═════ Brano estratto ═════

La mitosi giudiziaria non si ferma. Sempre nel 2000 arrivano le sentenze di appello del Borsellino bis e del Borsellino ter. Tre anni dopo tocca alla Cassazione dire l’ultima parola su questi due processi. Ultima parola che non sarà l’ultima.
Infatti bisognerà attendere altri dieci anni per assistere all’inizio di un ennesimo processo, il Borsellino quater, nato dalle dichiarazioni del collaboratore di giustizia Gaspare Spatuzza che, mentre ci aggrovigliavamo in primo bis ter e via numerando, aveva svelato il depistaggio e indicato i veri responsabili della strage: era lui che aveva rubato la 126 fatta esplodere in via D’Amelio e non Scarantino, con quel che ne consegue.
Solo il 20 aprile 2017, cioè 25 anni dopo la strage, si arriverà a una sentenza di primo grado che finalmente non è drogata. Sarà solo l’inizio, un nuovo inizio dopo nove false partenze (primo bis e ter per tre gradi di giudizio) e altrettanti finali fasulli. Nove processi, centinaia di udienze, nessuna verità.
Un labirinto di numeri.
Cento, centodieci, centoventuno.
Avrebbero potuto essere metri, chilometri. O chili, quintali, tonnellate. Avrebbero potuto essere peso o distanza. Invece cento, centodieci, centoventuno sono i “non ricordo” pronunciati da tre dei quattro poliziotti che testimoniarono al processo di Caltanissetta per il depistaggio che ha visto imputati l’ex dirigente Mario Bò, gli ex ispettori Fabrizio Mattei e Michele Ribaudo, tutti prescritti nel processo di Appello. La sentenza, come tutto in questa storia, offre una lettura bifronte e racconta che i poliziotti concorsero a depistare ma che comunque andavano rimandati a casa perché era passato troppo tempo, che guaio ci fu ma non ci possiamo fare niente.
È così la vicenda della strage di via D’Amelio. Appena si mette a fuoco una soluzione spunta una lettura di senso opposto. Appena si tira un respiro, un nuovo cappio stringe il collo.
Nel dedalo giudiziario attraversato da verità vaganti spunta periodicamente il dossier “mafia e appalti”. Si tratta un voluminoso fascicolo scaturito, nei primi anni ’90, da un’informativa del Ros dei Carabinieri su un comitato di affari illegale composto da politici, imprenditori e mafiosi. Quel dossier, indicato tra le cause di un’accelerazione degli attentati a Falcone e Borsellino, sembra un’eterna fonte di guai per chi ci mette mano, che sia per esaminare o per cancellare, per indagare o per proteggere. A cominciare dai carabinieri che lo stilarono, il colonnello Mario Mori e il capitano Giuseppe De Donno, additati per anni come traditori dello Stato per una presunta trattativa con la mafia e assolti definitivamente dopo un estenuante calvario giudiziario. Sino ad arrivare ai giorni nostri con l’ex pm del pool antimafia di Palermo Gioacchino Natoli finito sott’inchiesta a Caltanissetta con l’accusa di aver insabbiato un filone di indagini per proteggere alcuni politici e imprenditori. Lui si è difeso dicendosi estraneo alla losca vicenda, e ha persino incassato la stima di Maria Falcone.

═════

- [Elenco attività]:
**a.** Secondo il brano sulla strage di via D'Amelio, in quale data si arriva a una sentenza di primo grado che "finalmente non è drogata"?
**b.** Riprendi il brano sulla strage di via D'Amelio dal punto in cui si interrompe.
Il materiale che segue è indipendente dal brano sulla strage di via D'Amelio.

═════ Dati ═════

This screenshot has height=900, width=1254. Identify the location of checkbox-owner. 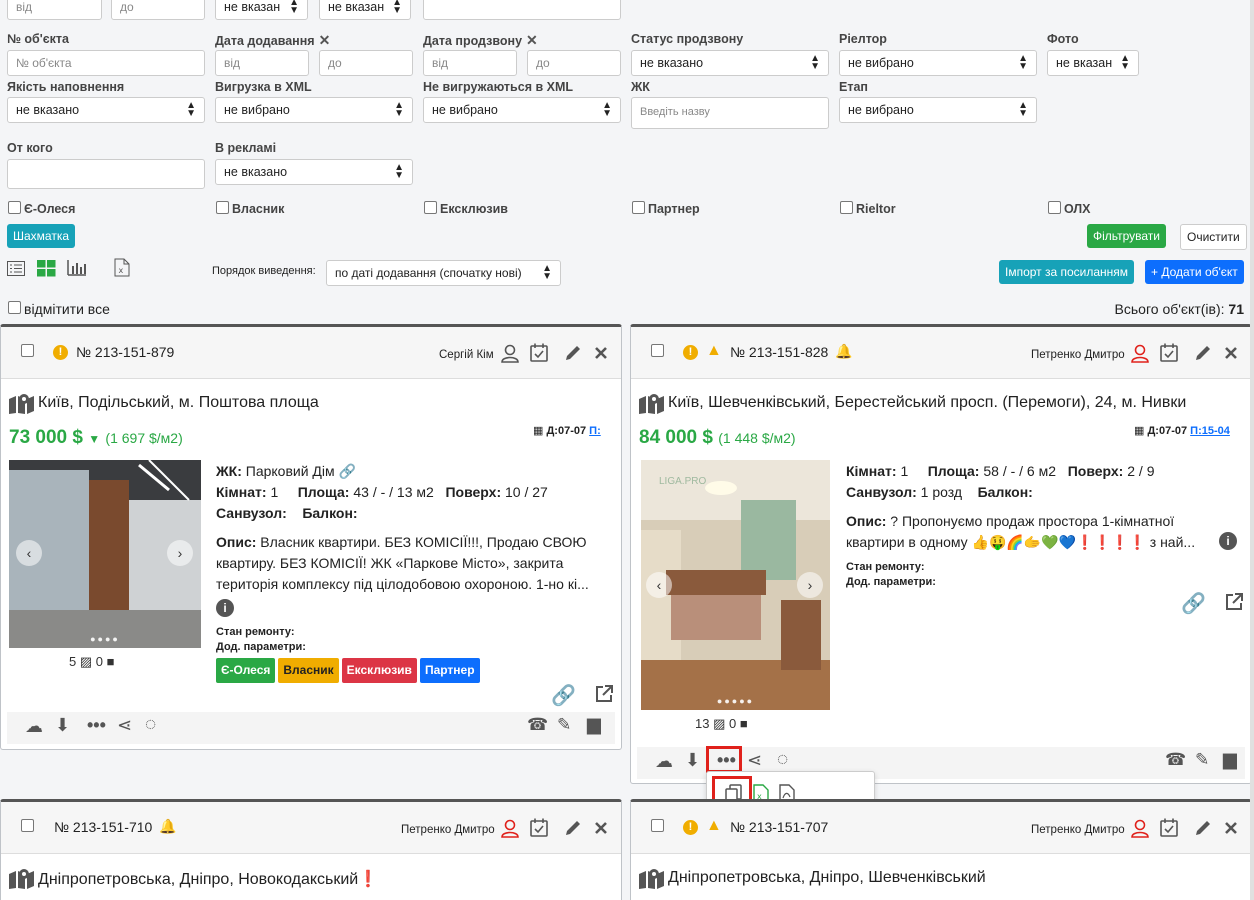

═════

- [Soluzioni degli esercizi]:
**a.** Il 20 aprile 2017.

**b.**
Gira la giostra, tra coraggiosi e traditori, tra nudi e puri e pataccari. Ed è molto difficile orientarsi senza prendere cantonate.
Il caso di Massimo Ciancimino è emblematico. In principio considerato attendibile dalla Procura di Palermo, ma non da quelle di Caltanissetta e Firenze, il figlio dell’ex sindaco mafioso di Palermo tentò di accreditarsi come collaboratore di giustizia. Fu così che, tra una decina di comparsate in tv e un libro autobiografico, la sua pulsione dichiaratoria strabordò sui grandi misteri. Si esibì su tutto, dalla morte di Calvi alla strage di Ustica, dagli eccidi del ’92 alla famosa Trattativa, il suo vero capolavoro, finito però, come abbiamo visto, con assoluzioni a raffica. Insomma quella che per un certo momento fu salutata come una messa cantata si rivelò, qualche procuratore dopo, cabaret.
Il labirinto non risparmia nessuno, neanche le figure dolenti che meriterebbero migliore sorte. Salvatore Borsellino, fratello del magistrato assassinato, ha intrapreso da anni una crociata sulla strada della verità, anzi di una sua verità. Questa missione solitaria lo ha messo in dura contrapposizione con Maria Falcone che non replica più alle sue argomentazioni: “Meglio ignorarlo”. Persino i suoi nipoti, i figli di Paolo – Lucia, Fiammetta e Manfredi – e il loro avvocato Fabio Trizzino sono finiti nelle sue invettive. La loro colpa? Aver criticato aspramente i magistrati, come ad esempio Nino Di Matteo, che invece lui difende a spada tratta. L’emblema della crociata è una foto del 2014: Salvatore Borsellino abbraccia Massimo Ciancimino in via D’Amelio in quella che Giuseppe Di Lello, ex membro del pool antimafia, definì “l’immagine più distruttiva dell’antimafia”.
Al netto delle indagini a colpo freddo, delle rivelazioni tardive e dei tentativi di filtraggio delle acque torbide in cui uomini delle istituzioni e uomini della mafia si mossero indisturbati, non si può non tenere conto che a quei tempi c’erano due procure che si davano battaglia, tenendosi in ostaggio a vicenda, mentre una guerra vera, terrorizzante, infuriava a Palermo e non solo: la guerra che la mafia aveva dichiarato allo Stato. Su ogni cosa la procura di Palermo di Gian Carlo Caselli la pensava all’opposto di quella di Caltanissetta di Giovanni Tinebra. Sui “pentiti” cruciali soprattutto: Caltanissetta aveva uno Scarantino telecomandato, Palermo aveva una pattuglia di collaboratori di giustizia che lo smentivano. Perché Palermo non intervenne per tempo? C’erano patti da rispettare? C’era forse un filo di tensioni incrociate che imbarazzava i due uffici giudiziari?
La battaglia non si limitò al 1992, ma arrivò sino ai giorni nostri quando, ad esempio, nel processo sulla presunta trattativa Stato-Mafia, Palermo ipotizzò che la strage Borsellino potesse essere stata accelerata proprio da quella trattativa. Ma se così fosse stato, non avrebbe dovuto occuparsene la Procura di Caltanissetta che proprio su quella strage indagava?
Un labirinto. Un sistema di domande che ne figliano altre, un complicato intrico di persone e personaggi impossibili da recensire.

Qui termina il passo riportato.